Ya sentada en el avión, con los ojos cristalinos, extraño saber rezar o dar gracias a algo. Despegamos y me quedo profundamente dormida. Al aterrizar, mis ganas de besar el suelo asqueroso de Barcelona eran más fuertes que mis ganas de fumar. Hogar, dulce hogar. Las noticias del domingo 15 de noviembre eran espantosas: Francia había iniciado el bombardeo sobre el territorio norte de Siria, dominado por las fuerzas insurgentes de ISIS, un territorio que representa el canal de tráfico y comercio más importante del territorio árabe. Pareciera casual que Turquía también colindara con él, y que fuera una extensión dominada por la antipatía al gobierno de Al Asaad. Recordé lo que siempre se discutía en la sobremesa de mi casa: Estados Unidos entrenó a los grupos terroristas del Oriente Medio para boicotear los gobiernos que otras administraciones habían colocado en el poder por estrategias diplomáticas. Bin Laden, 11/S, todo era una estratagema macabra para controlar la explotación de gas natural y petróleo, sin miramientos sobre las consecuencias a la población civil o la destrucción del patrimonio histórico. Esta vez se les fue de las manos. ISIS es el Frankestein de los gobiernos Occidentales, y nadie se da cuenta; el Islam se ha transformado en el chivo expiatorio del mundo y la mediocridad internacional alimenta el inconsciente colectivo de una humanidad que se rehúsa a hacerse una idea propia, mínimamente enciclopédica.
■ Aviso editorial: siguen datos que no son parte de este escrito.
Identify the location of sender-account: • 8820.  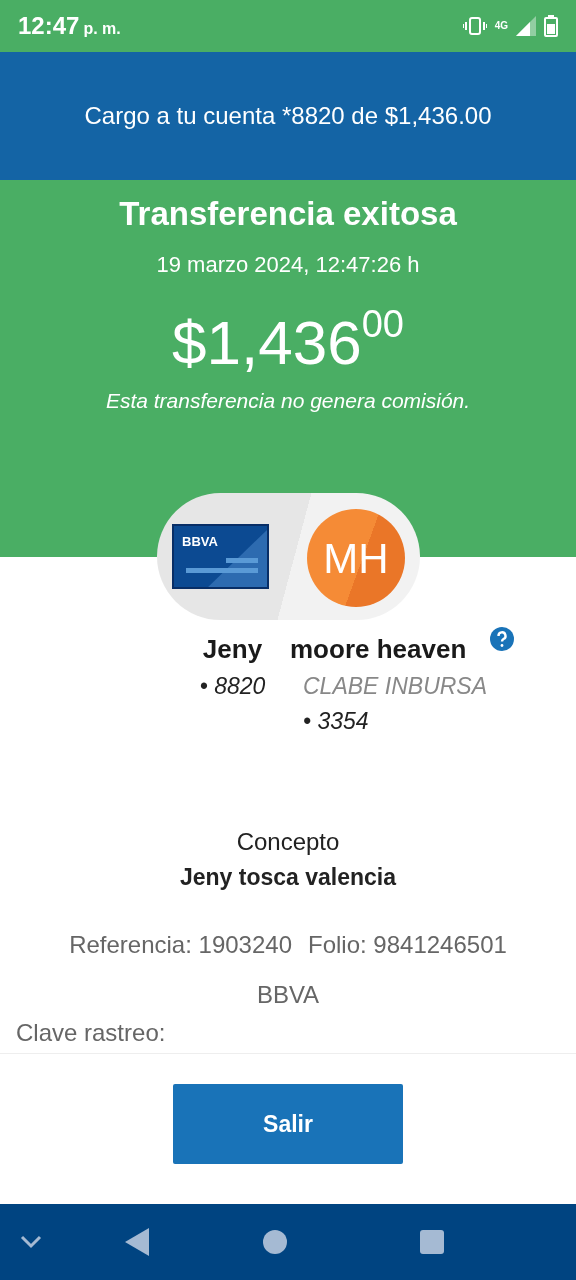
(232, 687).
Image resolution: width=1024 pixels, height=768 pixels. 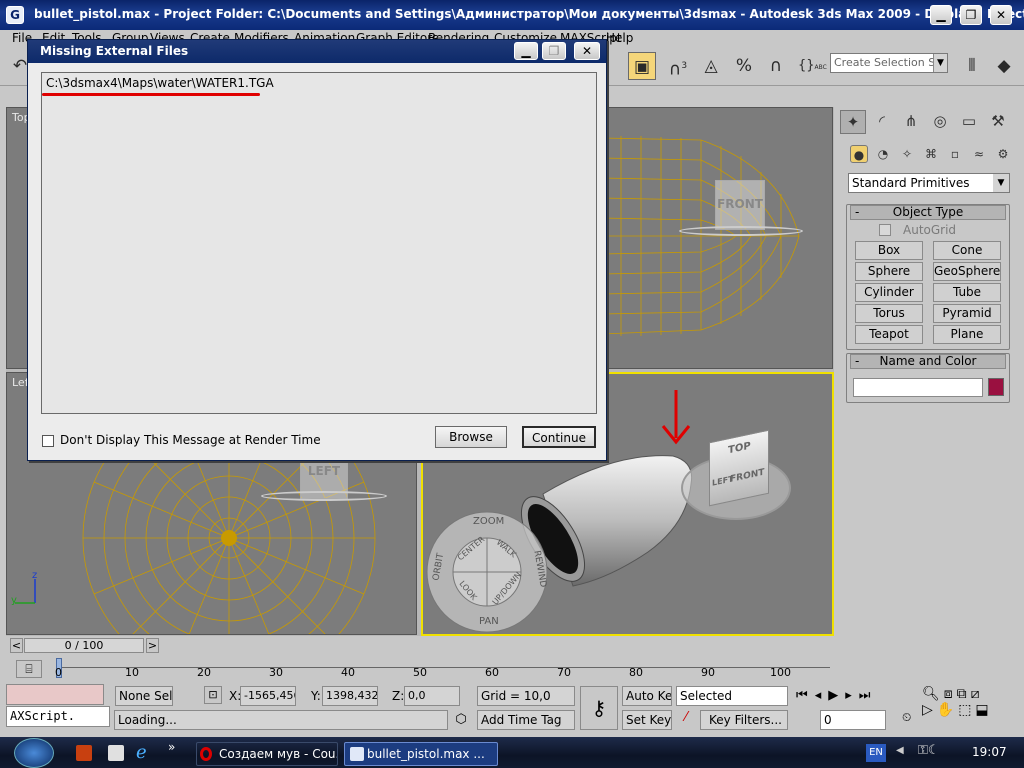 What do you see at coordinates (883, 154) in the screenshot?
I see `shapes-icon: ◔` at bounding box center [883, 154].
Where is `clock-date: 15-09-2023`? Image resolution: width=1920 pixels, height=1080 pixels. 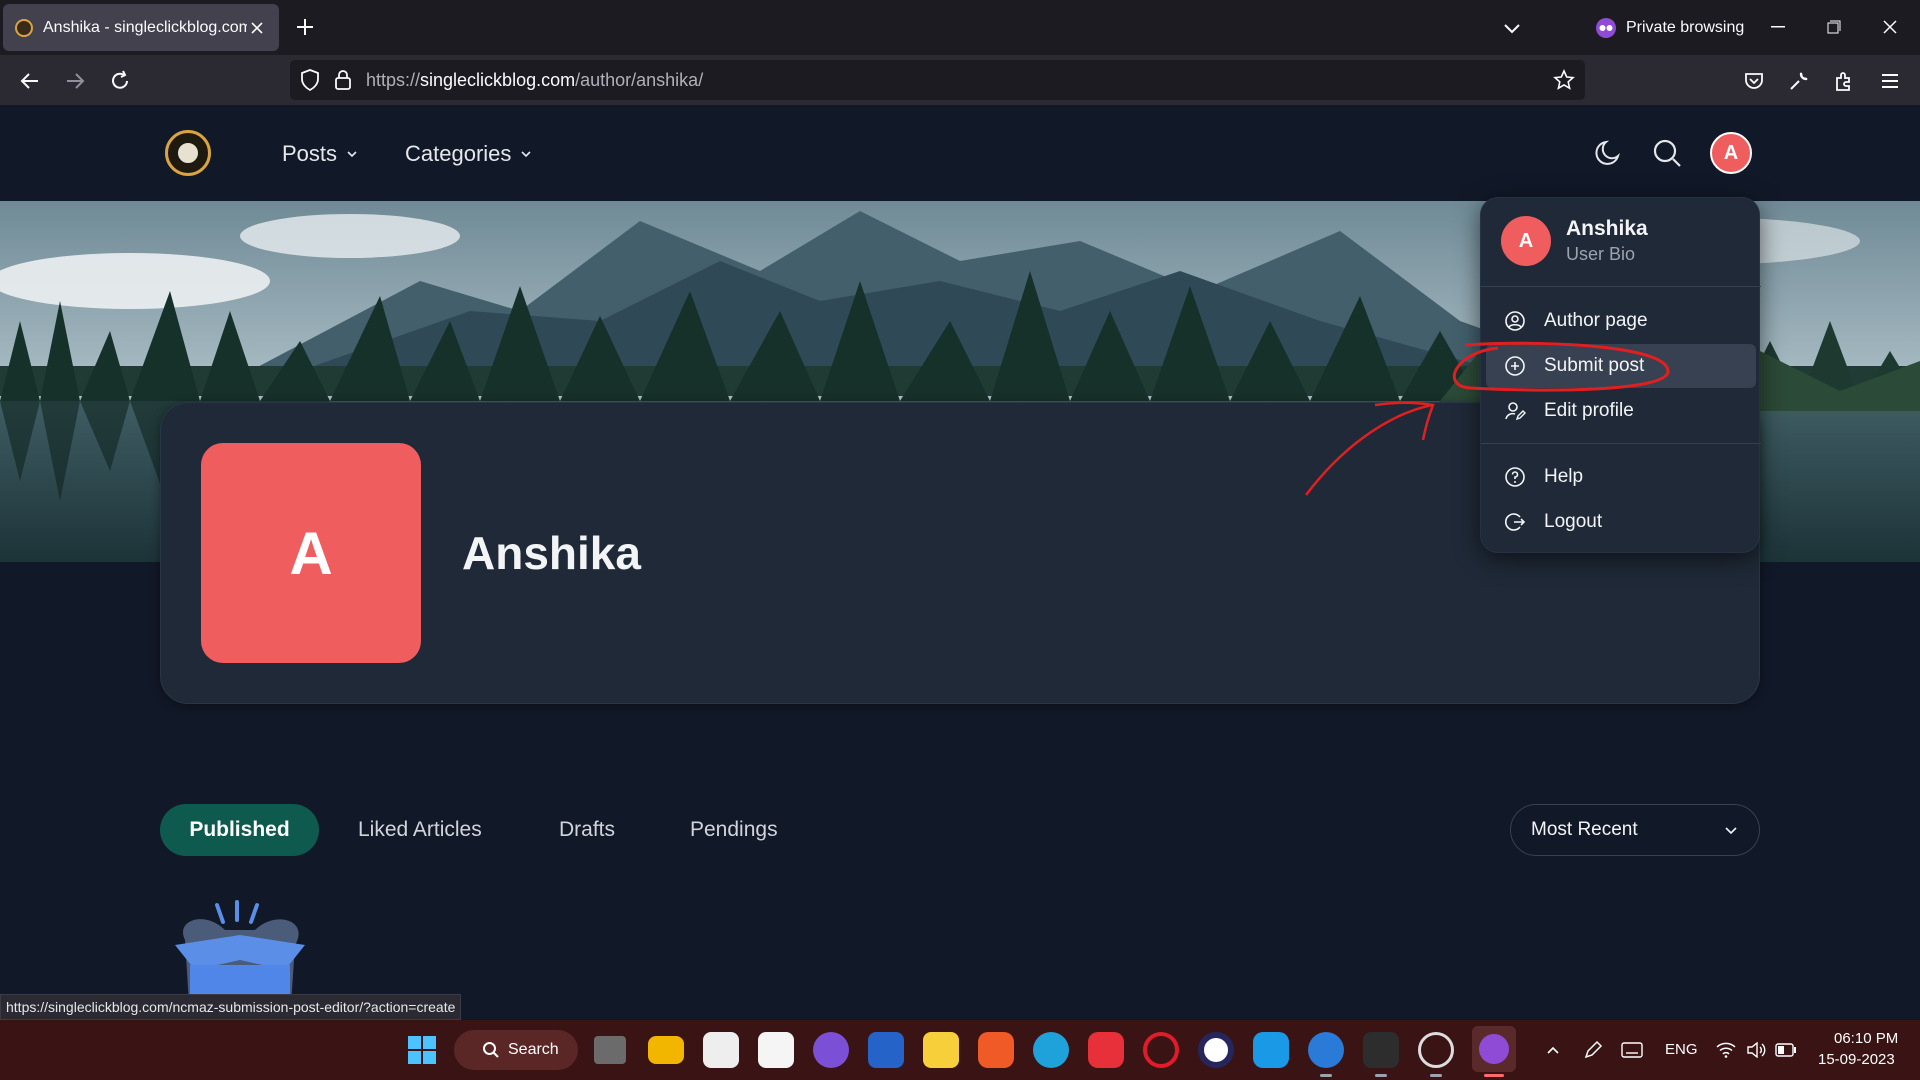 clock-date: 15-09-2023 is located at coordinates (1856, 1060).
¿Cuántos de los que juzgan a todos los árabes como musulmanes violentos se han tomado un minuto para leer el Corán?, ¿Quienes se han sentado en una carnicería del Barrio del Raval y han preguntado, por curiosidad, por qué todas dicen Halal?, ¿Quién es capaz de distinguir las distintas ramas del Islam y entender, por ejemplo, que una venezolana occidentalizada hasta el tuétano, puede ser 75% Drusa?, ¿Cuántos han visitado una Mezquita y han sentido ese frío en el corazón cuando te sientas a rezar? Es que puede más la comodidad de un feed de Facebook desde el comedor de tu casa que el deber humano de salir y conocer al que vive en frente. Ha sido más potente la manipulación mediática y la transformación de los árabes en terroristas absolutos que la conciencia histórica de que a ellos se les debe, como mínimo, el sistema numérico, o que se han matado más seres humanos en nombre de Dios que en nombre de Alá, quienes al final son la mascarilla de gobernantes cuya avaricia se escribe con sangre.

Si mi abuelo no se hubiera montado en ese barco hace 63 años yo no estaría aquí escribiendo esto. Si Venezuela no hubiese amparado a tantos árabes que huían de la precariedad, muchos de nosotros estaríamos durmiendo en campos de refugiados. Si Venezuela no hubiese recibido con los brazos abiertos a tantos españoles durante la guerra civil, tantos otros venezolanos no podrían hoy estar empezando la vida de cero en España, huyendo del naufragio del paraíso caribeño. Aún así nos llaman turcos, sudacas y gallegos. Aún así hoy en día seguimos etiquetándonos y rechazándonos los unos a los otros; aún así la sangre llama más y estamos condenados a repetir incesantemente la historia de nuestros antepasados.

Hoy me siento en mi escritorio, es invierno en Barcelona, y me encantaría estar en Sweida, en casa de mis tíos, ayudando a mamá a hacer las arepas que tanto le gustaban a mis primos, mientras mi abuelo baja uvas de la parra de enfrente y todos tomamos café, en ese sincretismo absurdo que sólo los extranjeros conocemos tan bien.